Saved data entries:

******

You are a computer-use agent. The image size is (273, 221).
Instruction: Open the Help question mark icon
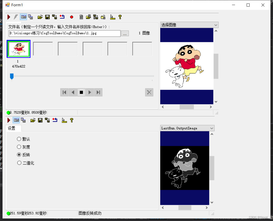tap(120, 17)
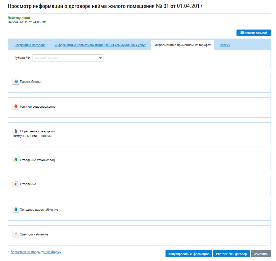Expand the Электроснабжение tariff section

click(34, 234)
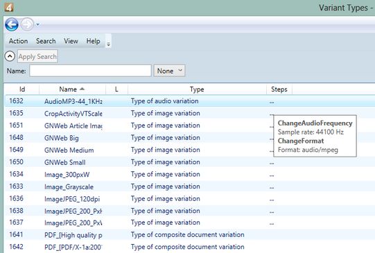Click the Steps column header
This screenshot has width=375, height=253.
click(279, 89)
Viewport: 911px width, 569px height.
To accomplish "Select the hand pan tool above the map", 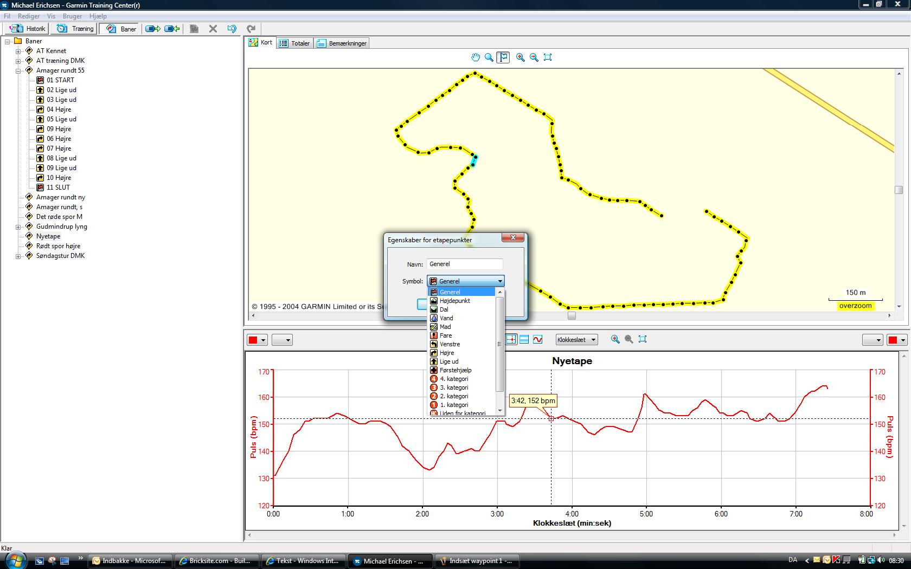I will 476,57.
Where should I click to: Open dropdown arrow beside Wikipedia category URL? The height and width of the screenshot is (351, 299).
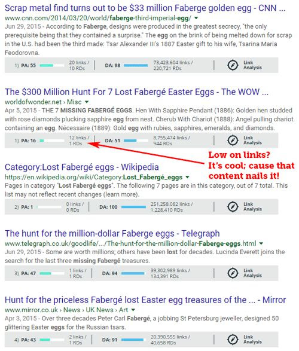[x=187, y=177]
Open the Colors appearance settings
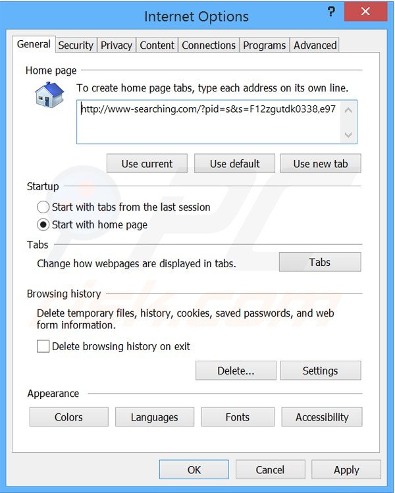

******

§ **Directions**:
Go from the first line of the data above to the line containing "Viewport: 911px width, 569px height." and retype exactly those lines, both included, but none of the pictures.

§ **Answer space**:
You are a computer-use agent. The image size is (273, 221).
Instruction: Open the Help question mark icon
tap(120, 17)
Expand the Электроснабжение tariff section

click(34, 234)
Click the Steps column header
This screenshot has width=375, height=253.
click(279, 89)
Viewport: 911px width, 569px height.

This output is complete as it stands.